Uiterlijk op 31 januari 2017 zenden de bevoegde Ecuadoraanse autoriteiten de Commissie een overzicht toe van de hoeveelheden en de waarde waarvoor certificaten van oorsprong, formulier A, zijn afgegeven in het kader van de afwijking als bedoeld in artikel 1, leden 1 en 2, alsmede van de volgnummers van die certificaten.

Artikel 3

Deze verordening treedt in werking op de dag van de bekendmaking ervan in het Publicatieblad van de Europese Unie.

Deze verordening is verbindend in al haar onderdelen en is rechtstreeks toepasselijk in elke lidstaat.

Gedaan te Brussel, 16 augustus 2016.

Voor de Commissie

De voorzitter

Jean-Claude JUNCKER


(1)  PB L 269 van 10.10.2013, blz. 1.

(2)  Verordening (EU) nr. 1384/2014 van het Europees Parlement en de Raad van 18 december 2014 betreffende de tariefbehandeling van goederen van oorsprong uit Ecuador (PB L 372 van 30.12.2014, blz. 5).

(3)  PB L 354 van 21.12.2012, blz. 3.

(4)  Verordening (EEG) nr. 2454/93 van de Commissie van 2 juli 1993 houdende vaststelling van enkele bepalingen ter uitvoering van Verordening (EEG) nr. 2913/92 van de Raad tot vaststelling van het communautair douanewetboek (PB L 253 van 11.10.1993, blz. 1).

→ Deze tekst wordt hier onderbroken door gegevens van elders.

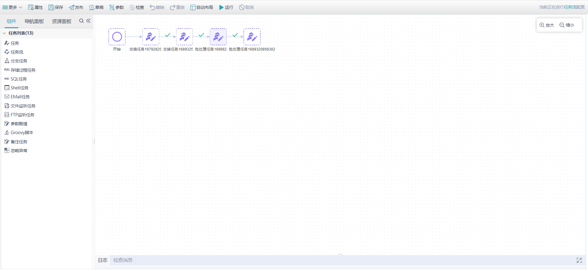Image resolution: width=588 pixels, height=271 pixels.
Task: Switch to the 检查消息 tab
Action: pyautogui.click(x=123, y=260)
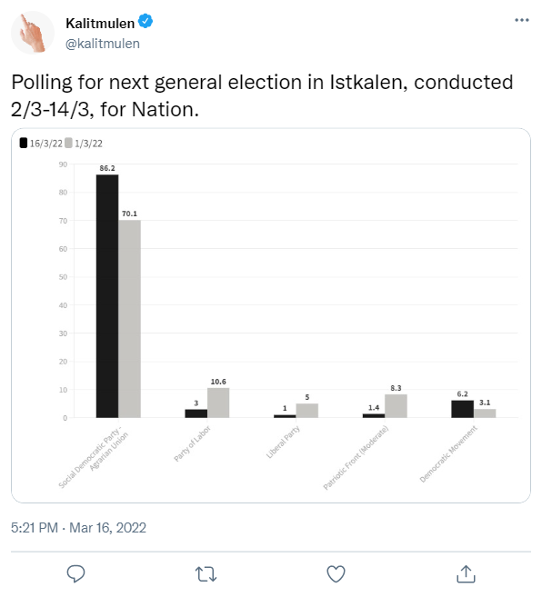Open the three-dot more options menu

pyautogui.click(x=521, y=20)
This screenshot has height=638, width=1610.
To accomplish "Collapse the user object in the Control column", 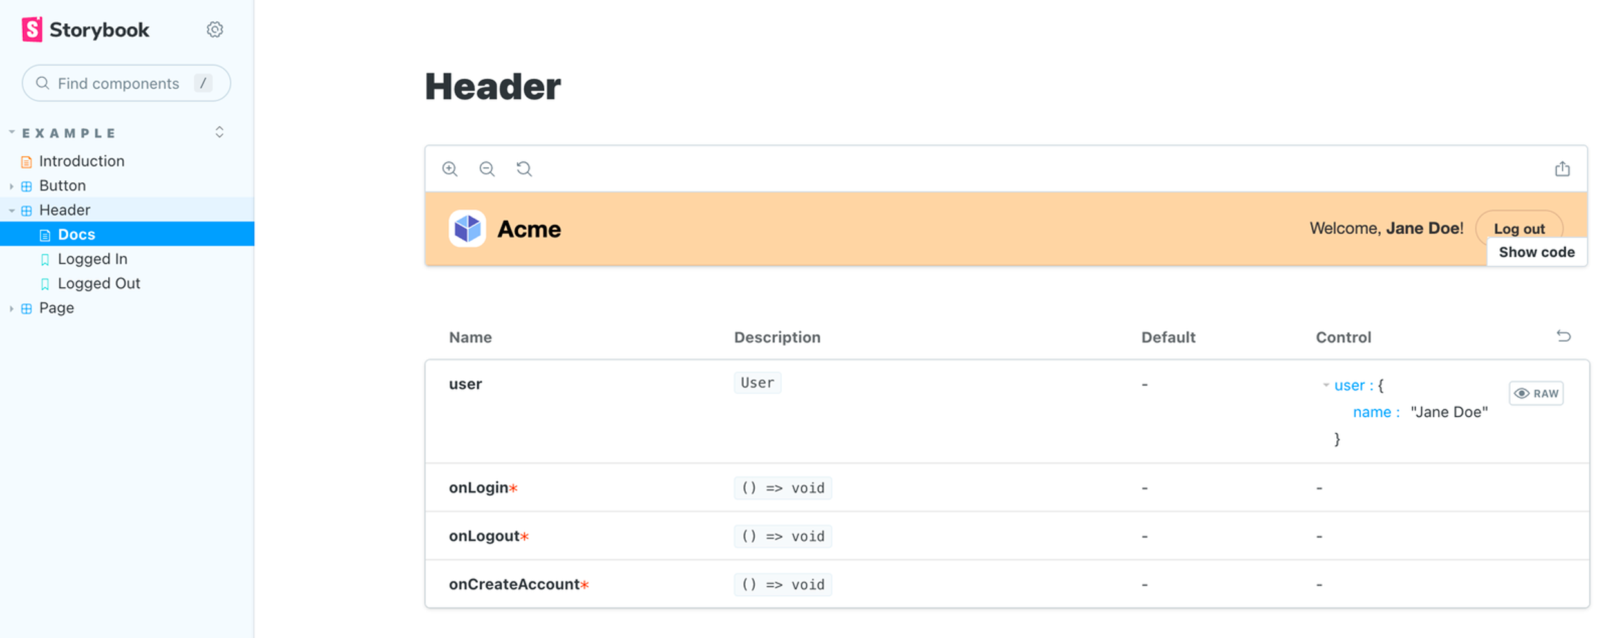I will point(1326,385).
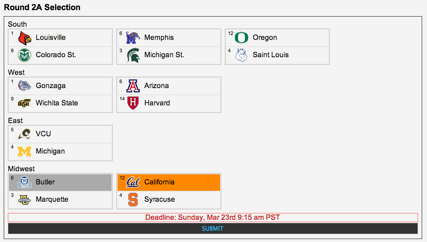The width and height of the screenshot is (427, 242).
Task: Select the Saint Louis Billiken logo
Action: [x=241, y=55]
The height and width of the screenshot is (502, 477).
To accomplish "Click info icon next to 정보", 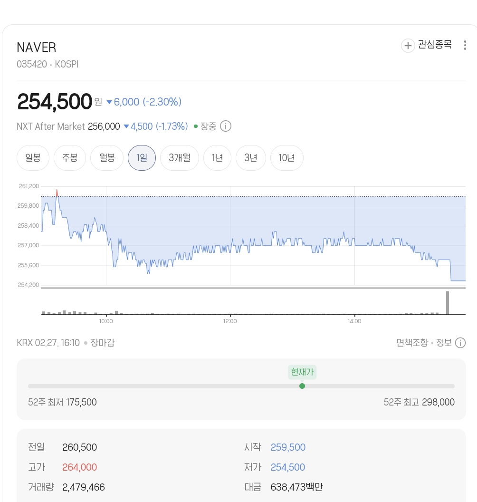I will point(460,343).
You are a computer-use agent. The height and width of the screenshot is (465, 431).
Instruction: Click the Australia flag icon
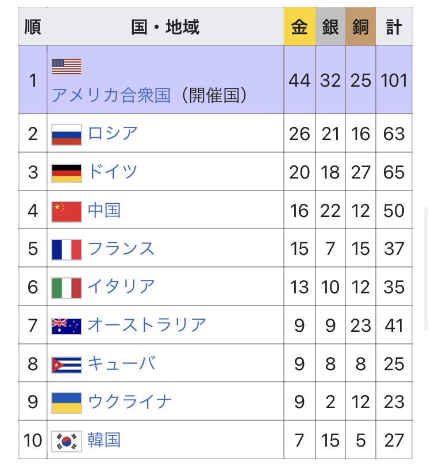[x=67, y=326]
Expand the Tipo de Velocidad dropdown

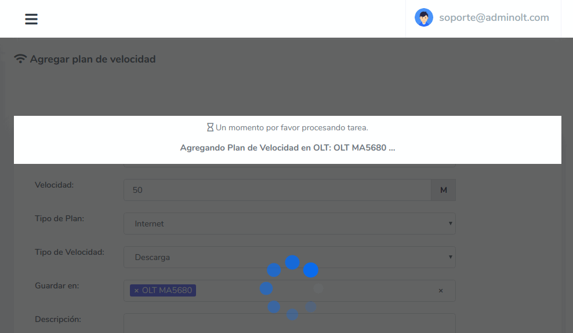tap(289, 257)
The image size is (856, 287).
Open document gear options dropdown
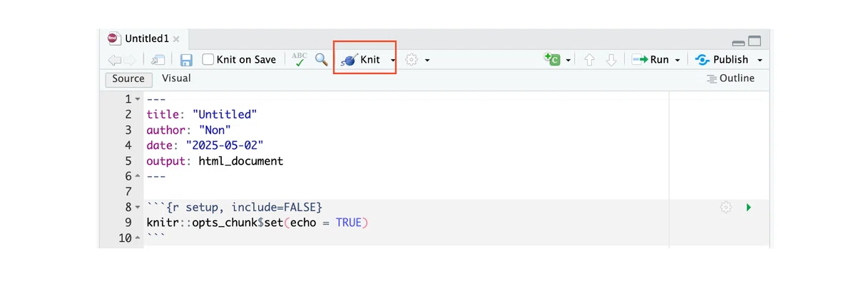pyautogui.click(x=417, y=60)
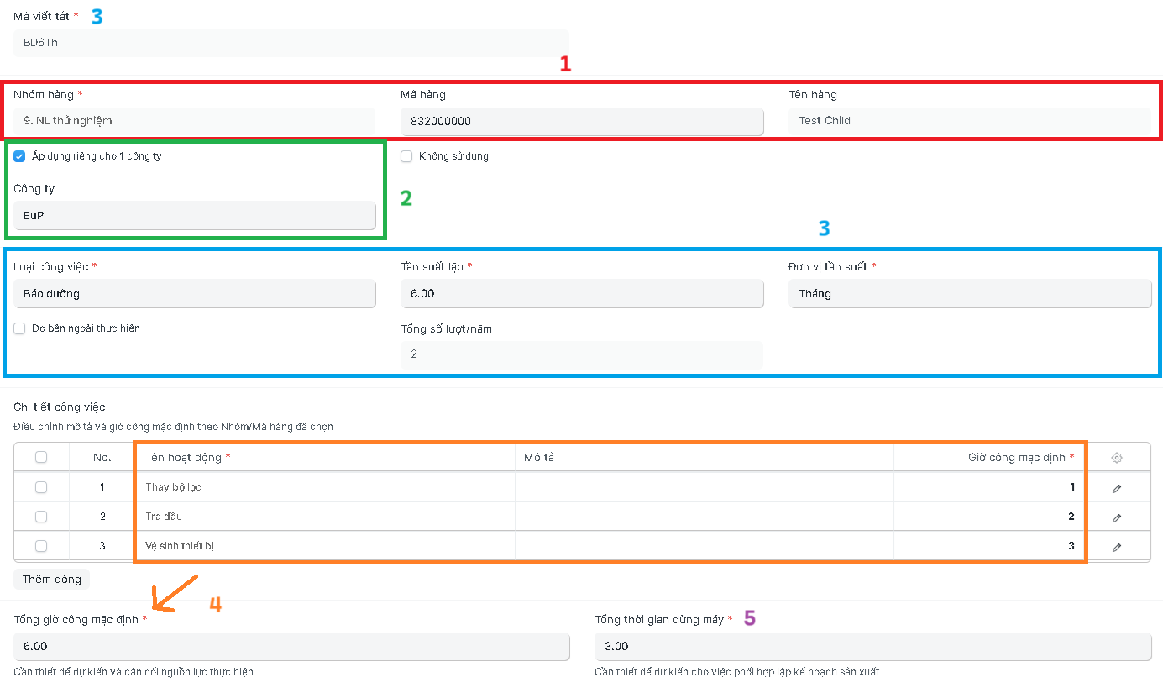Toggle Áp dụng riêng cho 1 công ty checkbox
This screenshot has width=1163, height=693.
[x=19, y=156]
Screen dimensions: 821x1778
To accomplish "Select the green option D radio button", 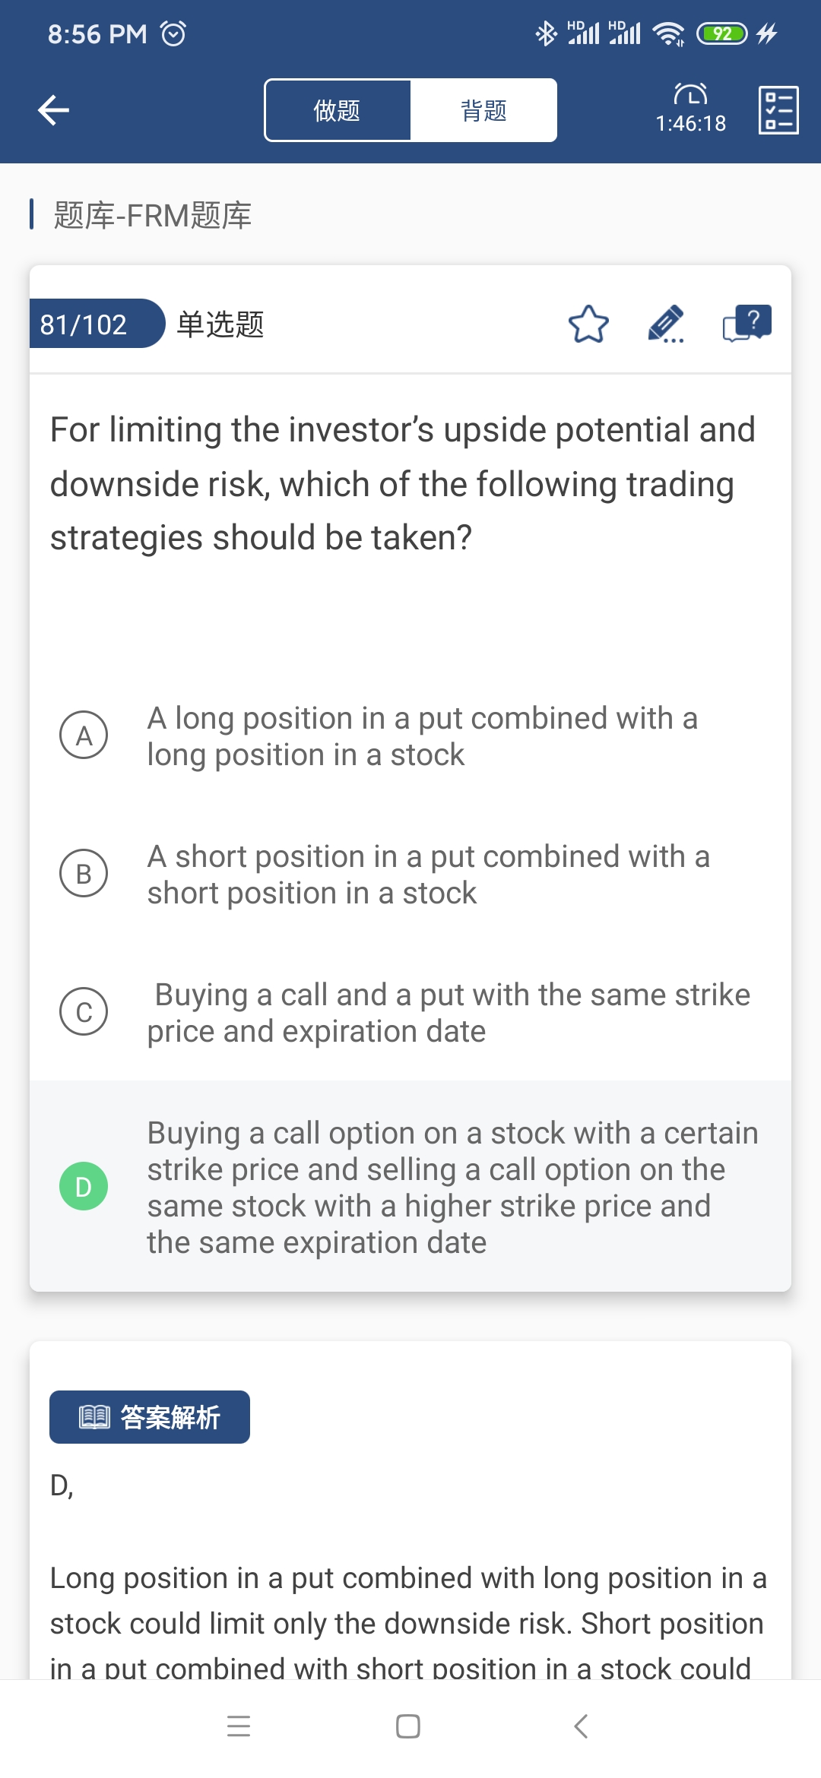I will (84, 1186).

(5)  Verordening (EU) nr. 978/2012 van het Europees Parlement en de Raad van 25 oktober 2012 houdende toepassing van een schema van algemene tariefpreferenties en tot intrekking van Verordening (EG) nr. 732/2008 van de Raad (PB L 303 van 31.10.2012, blz. 1).

(6)  Gedelegeerde Verordening (EU) 2015/2446 van de Commissie van 28 juli 2015 tot aanvulling van Verordening (EU) nr. 952/2013 van het Europees Parlement en de Raad met nadere regels betreffende een aantal bepalingen van het douanewetboek van de Unie (PB L 343 van 29.12.2015, blz. 1).

(7)  Uitvoeringsverordening (EU) 2015/2447 van de Commissie van 24 november 2015 houdende nadere uitvoeringsvoorschriften voor enkele bepalingen van Verordening (EU) nr. 952/2013 van het Europees Parlement en de Raad tot vaststelling van het douanewetboek van de Unie (PB L 343 van 29.12.2015, blz. 558).

(8)  PB L 346 van 15.12.2012, blz. 3.